Cabot shoved Valiantine out the door through which they entered the room. Though sorely desiring nothing more than to get his hands around Scarborough’s throat, the lieutenant saw the sense in flight; he felt the effect of the vapors immediately and knew there was little they could do to fight it.
“They’re destroying the building!” Cabot shouted as they ran. “And us wi
th it!”
They tumbled down the stairs and into the empty fifth floor of the factory.
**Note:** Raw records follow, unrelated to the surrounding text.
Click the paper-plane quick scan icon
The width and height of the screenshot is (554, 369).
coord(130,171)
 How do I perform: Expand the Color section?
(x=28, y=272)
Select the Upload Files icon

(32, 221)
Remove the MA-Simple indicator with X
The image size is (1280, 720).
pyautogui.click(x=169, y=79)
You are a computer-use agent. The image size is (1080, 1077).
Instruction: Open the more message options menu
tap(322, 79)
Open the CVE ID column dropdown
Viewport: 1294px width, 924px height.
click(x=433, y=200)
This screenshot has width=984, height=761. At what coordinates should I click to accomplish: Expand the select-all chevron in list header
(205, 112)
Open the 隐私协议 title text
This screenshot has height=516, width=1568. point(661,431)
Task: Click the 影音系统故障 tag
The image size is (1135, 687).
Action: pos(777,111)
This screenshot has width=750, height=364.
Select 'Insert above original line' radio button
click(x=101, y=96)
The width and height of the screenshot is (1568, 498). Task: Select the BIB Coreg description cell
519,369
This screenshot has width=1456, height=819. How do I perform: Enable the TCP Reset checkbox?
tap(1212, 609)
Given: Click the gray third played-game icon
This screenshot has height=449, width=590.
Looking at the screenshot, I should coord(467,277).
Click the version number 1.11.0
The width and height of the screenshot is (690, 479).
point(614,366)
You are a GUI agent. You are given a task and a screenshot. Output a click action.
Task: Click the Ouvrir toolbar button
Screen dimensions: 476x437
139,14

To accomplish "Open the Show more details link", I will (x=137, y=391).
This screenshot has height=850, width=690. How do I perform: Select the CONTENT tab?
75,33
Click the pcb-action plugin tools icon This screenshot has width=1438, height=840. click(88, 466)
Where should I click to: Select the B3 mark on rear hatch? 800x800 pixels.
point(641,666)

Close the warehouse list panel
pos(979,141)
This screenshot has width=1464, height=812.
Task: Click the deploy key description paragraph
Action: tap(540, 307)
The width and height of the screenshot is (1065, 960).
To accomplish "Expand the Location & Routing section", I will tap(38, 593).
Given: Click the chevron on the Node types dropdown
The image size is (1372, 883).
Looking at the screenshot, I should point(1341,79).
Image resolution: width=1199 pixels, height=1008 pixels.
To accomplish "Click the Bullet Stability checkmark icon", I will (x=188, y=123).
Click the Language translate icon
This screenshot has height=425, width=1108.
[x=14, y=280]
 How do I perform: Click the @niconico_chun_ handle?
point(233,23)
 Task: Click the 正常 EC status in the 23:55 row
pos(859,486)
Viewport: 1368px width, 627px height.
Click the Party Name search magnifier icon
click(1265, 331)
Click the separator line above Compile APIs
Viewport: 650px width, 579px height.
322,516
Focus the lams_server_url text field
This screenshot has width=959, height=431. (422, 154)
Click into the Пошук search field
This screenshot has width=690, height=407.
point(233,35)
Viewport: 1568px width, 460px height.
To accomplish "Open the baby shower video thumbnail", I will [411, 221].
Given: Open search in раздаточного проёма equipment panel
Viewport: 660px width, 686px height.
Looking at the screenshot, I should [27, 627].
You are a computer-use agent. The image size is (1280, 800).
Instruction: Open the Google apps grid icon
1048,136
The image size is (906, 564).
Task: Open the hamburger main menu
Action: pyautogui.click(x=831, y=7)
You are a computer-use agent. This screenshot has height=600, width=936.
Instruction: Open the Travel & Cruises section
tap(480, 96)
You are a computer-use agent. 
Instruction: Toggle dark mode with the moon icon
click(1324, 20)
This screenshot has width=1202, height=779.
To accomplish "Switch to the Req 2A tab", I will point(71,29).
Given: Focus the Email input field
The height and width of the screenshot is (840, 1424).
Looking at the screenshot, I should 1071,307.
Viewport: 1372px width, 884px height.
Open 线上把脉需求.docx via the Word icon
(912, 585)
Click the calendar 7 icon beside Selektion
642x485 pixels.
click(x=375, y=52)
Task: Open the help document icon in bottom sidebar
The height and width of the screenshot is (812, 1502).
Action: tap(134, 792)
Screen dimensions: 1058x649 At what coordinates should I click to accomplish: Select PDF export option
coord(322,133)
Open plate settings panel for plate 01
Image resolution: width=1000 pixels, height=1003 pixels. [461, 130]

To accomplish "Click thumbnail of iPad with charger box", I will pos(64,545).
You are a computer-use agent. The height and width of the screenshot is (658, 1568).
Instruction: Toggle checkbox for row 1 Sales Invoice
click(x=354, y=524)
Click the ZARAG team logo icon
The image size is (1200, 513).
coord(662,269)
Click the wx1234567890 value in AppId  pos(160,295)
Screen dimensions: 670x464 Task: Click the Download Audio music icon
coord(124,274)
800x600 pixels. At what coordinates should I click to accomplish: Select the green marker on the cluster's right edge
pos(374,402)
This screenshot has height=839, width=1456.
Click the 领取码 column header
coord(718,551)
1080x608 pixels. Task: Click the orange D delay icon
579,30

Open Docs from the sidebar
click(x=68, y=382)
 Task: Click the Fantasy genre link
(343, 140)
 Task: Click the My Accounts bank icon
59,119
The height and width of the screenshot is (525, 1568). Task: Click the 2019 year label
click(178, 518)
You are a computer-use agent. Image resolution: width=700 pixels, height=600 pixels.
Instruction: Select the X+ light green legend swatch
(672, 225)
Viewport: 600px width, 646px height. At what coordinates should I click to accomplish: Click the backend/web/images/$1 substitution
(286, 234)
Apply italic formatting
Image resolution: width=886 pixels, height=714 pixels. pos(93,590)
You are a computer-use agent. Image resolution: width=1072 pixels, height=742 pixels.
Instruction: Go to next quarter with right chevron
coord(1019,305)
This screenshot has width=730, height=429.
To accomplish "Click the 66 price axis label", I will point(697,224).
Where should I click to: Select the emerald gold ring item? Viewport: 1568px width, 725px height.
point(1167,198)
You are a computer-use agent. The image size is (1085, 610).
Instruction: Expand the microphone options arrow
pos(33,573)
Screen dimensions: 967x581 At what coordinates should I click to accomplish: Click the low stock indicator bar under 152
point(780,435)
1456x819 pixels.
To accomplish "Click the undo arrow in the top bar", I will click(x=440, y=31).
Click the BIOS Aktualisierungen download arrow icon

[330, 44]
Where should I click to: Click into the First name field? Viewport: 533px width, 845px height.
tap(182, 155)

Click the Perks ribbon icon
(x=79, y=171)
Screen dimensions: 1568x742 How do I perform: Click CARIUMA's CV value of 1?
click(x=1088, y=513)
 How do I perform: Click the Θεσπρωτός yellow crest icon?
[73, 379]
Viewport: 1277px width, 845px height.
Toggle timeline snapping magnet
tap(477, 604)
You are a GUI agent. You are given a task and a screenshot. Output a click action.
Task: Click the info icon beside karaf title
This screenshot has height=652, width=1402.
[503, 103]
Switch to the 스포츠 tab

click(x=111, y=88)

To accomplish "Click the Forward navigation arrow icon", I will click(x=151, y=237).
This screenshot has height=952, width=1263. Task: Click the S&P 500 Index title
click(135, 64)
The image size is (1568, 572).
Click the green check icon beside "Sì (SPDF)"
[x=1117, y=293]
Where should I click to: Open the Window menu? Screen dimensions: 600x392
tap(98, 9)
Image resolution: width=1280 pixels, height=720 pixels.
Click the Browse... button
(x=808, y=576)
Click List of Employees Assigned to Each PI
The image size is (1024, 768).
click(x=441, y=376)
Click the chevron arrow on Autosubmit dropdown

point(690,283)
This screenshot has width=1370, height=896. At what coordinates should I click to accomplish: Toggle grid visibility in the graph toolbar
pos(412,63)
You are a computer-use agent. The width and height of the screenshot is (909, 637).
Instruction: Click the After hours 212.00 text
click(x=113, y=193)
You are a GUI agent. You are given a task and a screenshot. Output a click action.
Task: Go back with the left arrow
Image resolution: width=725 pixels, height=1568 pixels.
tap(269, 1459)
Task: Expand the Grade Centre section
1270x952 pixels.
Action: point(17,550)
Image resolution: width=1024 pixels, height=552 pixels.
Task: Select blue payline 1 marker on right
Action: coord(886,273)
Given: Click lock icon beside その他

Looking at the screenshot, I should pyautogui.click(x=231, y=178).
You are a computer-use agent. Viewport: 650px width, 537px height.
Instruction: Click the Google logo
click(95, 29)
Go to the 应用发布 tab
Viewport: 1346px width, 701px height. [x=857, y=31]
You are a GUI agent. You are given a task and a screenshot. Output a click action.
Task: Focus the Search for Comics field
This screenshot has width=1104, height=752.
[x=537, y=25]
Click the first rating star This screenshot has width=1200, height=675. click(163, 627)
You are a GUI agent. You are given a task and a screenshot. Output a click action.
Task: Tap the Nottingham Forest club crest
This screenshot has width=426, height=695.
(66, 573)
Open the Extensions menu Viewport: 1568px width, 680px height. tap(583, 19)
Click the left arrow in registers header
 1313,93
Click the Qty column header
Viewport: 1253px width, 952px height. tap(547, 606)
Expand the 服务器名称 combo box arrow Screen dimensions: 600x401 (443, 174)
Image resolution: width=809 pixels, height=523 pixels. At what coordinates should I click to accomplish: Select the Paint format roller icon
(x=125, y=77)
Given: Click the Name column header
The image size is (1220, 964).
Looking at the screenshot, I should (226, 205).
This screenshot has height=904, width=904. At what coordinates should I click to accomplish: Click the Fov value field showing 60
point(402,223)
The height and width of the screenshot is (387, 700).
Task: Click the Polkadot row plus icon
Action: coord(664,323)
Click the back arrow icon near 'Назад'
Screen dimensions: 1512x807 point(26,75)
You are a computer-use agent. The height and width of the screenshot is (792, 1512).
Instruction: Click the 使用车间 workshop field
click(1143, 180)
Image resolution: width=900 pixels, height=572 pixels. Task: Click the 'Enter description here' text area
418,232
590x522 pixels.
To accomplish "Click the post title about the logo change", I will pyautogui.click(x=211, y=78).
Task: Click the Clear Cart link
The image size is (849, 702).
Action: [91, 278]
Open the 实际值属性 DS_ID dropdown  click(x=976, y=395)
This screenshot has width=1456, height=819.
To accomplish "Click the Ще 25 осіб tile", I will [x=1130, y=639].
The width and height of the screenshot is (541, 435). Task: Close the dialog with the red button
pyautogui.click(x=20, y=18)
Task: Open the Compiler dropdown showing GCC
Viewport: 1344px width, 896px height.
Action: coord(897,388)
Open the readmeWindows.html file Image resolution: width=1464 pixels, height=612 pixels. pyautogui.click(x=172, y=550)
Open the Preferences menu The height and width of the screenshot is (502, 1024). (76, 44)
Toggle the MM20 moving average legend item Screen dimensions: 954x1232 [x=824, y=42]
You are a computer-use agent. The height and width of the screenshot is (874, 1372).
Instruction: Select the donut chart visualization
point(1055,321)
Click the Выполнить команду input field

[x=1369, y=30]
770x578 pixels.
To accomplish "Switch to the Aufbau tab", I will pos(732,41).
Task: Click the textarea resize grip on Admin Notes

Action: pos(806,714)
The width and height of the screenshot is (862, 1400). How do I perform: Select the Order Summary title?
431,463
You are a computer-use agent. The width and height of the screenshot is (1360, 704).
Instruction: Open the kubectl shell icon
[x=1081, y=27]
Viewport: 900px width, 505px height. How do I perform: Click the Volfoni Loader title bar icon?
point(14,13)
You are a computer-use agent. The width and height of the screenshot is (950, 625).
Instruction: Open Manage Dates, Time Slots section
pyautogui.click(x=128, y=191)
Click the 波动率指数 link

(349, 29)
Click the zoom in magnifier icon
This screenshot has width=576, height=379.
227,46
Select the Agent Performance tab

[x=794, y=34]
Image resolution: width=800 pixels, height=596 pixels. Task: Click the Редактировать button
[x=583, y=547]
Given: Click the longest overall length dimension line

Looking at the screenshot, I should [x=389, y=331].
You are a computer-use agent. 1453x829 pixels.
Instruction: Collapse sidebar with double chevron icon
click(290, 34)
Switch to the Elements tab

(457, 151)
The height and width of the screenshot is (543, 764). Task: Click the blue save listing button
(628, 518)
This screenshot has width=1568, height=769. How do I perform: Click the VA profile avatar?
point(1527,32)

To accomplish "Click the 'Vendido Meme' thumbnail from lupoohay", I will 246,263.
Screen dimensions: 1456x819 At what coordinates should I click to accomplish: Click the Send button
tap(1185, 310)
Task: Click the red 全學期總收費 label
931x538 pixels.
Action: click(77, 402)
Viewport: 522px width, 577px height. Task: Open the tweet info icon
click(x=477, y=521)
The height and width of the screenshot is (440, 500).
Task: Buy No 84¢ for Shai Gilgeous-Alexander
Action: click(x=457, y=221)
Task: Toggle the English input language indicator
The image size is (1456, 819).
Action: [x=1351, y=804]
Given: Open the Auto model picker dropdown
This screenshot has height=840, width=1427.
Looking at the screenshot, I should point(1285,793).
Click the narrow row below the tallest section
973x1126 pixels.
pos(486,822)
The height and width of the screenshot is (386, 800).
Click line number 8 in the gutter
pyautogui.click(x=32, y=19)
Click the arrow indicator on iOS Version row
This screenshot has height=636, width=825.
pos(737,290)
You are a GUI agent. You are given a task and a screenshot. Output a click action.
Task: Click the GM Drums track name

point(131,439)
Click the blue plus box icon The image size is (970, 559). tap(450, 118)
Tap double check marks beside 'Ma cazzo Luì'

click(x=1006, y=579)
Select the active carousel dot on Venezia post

Not pausing in their flight, the two men flew down the stairwell, trying to reach the building’s main doors.
Around them, the entire structure shook and swayed, its bricks and beams vibrating as if made from paper.
They shouted warnings to the men in the foundry, but saw the metalworks were already abandoned. One giant bowl of molten, liquid metal began to tip as they watched, spilling its glowing contents out onto the surrounding floor and work stations, setting everything ablaze.
Valiantine and Cabot tore open the factory’s doors and ran outside, hacking and coughing from the thick air they’d just left.
Loud, echoing booms exploded in their ears. Pieces of wood fell about them, narrowly missing their heads and limbs. Attempting to put some distance between themselves and the building, they finally turned to witness the structure’s great, darkened windows shatter in a spray of glass and metal.
Looking up, Valiantine saw the top of the factory separate from the lower section and rise into the sky.
“Valiantine...” Cabot said, stumbling backward.
“Good God, Cabot!” the lieutenant shouted. “We were inside it! We were inside the thing!”
The giant wooden airship hung in the air over the crumbling building for only the span of a heartbeat or two. Turning in space, it floated over the edge of the factory’s roof and toward the two agents.
Before he could yell to Cabot to run, it was upon them.
The great, wide hull dipped down and blanketed the space immediately above their heads, blocking out what little sun could be seen. In almost complete shadow now, Valiantine looked all around searching for sanctuary from the sure death that came at them from above.
Trees. His brain registered trees. His fingers brushed at Cabot’s sleeve, but he did not solidly connect as he wished to. Something in his brain told him his partner was also moving, so he continued to run, imagining the airship to be inches from his head.